Güvenlik mi, süreklilik mi?
Organizasyonlar, gelecekte var olabilmek için, güvenlik unsurlarını içinde barındıran süreklilik odaklı iş sistemi kurmak zorundadır. Gelir elde etmenizi sekteye uğratan, cezai yaptırımlarla sizi karşı karşıya bırakan, itibarınızı zedeleyerek müşteri kaybına sebebiyet veren herhangi bir durum veya olay, iş sürekliliği yönetim süreci içinde ele alınmalıdır. Buradan hareketle şu iki bakış açısına birlikte sahip olmalıyız;
1. Güvenliğin temel unsurlarından olan "veri erişebilirliği" ve "veri bütünlüğü" sorunlarını, operasyonel seviyede güvenlik sürecinde yönetsek de, stratejik seviyede iş sürekliliği yönetim süreci içinde ele almalıyız. İş sürekliliğinin, “olay yönetim - acil durum yönetimi – kurtarma – kriz yönetimi” ana foksiyonlarından oluşan iş sürekliliği kesinti yönetimi süreci içerisinde bu sorunlar yönetilmeli.
2. Yaşanan sorun da, tekrar üretebilir olmak/hizmet sunabilir olmak için, güvenlik kontrollerinde bir esneme gerekiyorsa, bu esnemenin süresi, kapsadığı alan, işlem büyüklüğü ve mevzuat zorunlulukları dikkate alınarak, "fayda – maliyet" ve "risk analizi" yapıldıktan sonra karar verilmelidir.

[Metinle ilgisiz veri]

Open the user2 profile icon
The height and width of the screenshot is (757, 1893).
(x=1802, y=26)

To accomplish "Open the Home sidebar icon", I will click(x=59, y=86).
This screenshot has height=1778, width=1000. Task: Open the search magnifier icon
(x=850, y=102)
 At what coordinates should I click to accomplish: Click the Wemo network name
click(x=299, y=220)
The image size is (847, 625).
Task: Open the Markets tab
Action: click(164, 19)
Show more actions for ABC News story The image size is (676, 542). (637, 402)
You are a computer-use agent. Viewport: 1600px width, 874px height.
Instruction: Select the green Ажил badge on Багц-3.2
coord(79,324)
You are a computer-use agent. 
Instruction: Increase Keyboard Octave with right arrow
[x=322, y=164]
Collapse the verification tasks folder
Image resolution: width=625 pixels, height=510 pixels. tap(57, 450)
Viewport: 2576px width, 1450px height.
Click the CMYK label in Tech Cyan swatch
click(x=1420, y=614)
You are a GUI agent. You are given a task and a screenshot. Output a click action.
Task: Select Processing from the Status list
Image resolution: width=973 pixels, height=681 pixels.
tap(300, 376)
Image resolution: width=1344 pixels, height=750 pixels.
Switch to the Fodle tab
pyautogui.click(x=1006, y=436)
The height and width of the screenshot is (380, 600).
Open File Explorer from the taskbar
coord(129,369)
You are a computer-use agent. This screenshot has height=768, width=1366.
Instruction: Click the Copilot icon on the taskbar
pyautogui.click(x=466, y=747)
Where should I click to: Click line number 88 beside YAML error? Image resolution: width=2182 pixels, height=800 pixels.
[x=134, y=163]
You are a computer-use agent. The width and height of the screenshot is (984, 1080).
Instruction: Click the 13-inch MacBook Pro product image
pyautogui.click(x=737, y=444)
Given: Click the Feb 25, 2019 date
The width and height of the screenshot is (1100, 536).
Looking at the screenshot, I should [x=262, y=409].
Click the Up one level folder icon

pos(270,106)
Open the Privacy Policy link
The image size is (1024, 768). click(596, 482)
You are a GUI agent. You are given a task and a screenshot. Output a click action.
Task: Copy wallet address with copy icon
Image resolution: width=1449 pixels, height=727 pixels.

Temelde güvenlik mi, süreklik mi kıyaslaması yanlıştır. Bununla beraber, yönetim biliminde yer alan "prensiplere dayalı durumsallık yaklaşımı" ile kesinti olay yönetimi esas alınmalıdır.
Kişisel yaklaşımım, müşteri ihtiyaçlarını karşılamak; asgari düzeyde gelir, müşteri ve itibar kaybı odaklı, süreklilik sağlamaktan yanadır. Bu amaç doğrultusunda, iş sisteminde/süreçlerde ve güvenlik kontrollerinde gerektiği düzeyde/seviyede esneme ve değişikliğin yapılmasıdır.
Farklı yönde veye aynı yönde olsada farklı farklı açılardan yaklaşan her düşünceye sonsuz saygım var ve böyle düşünmeye de ihtiyacımız var.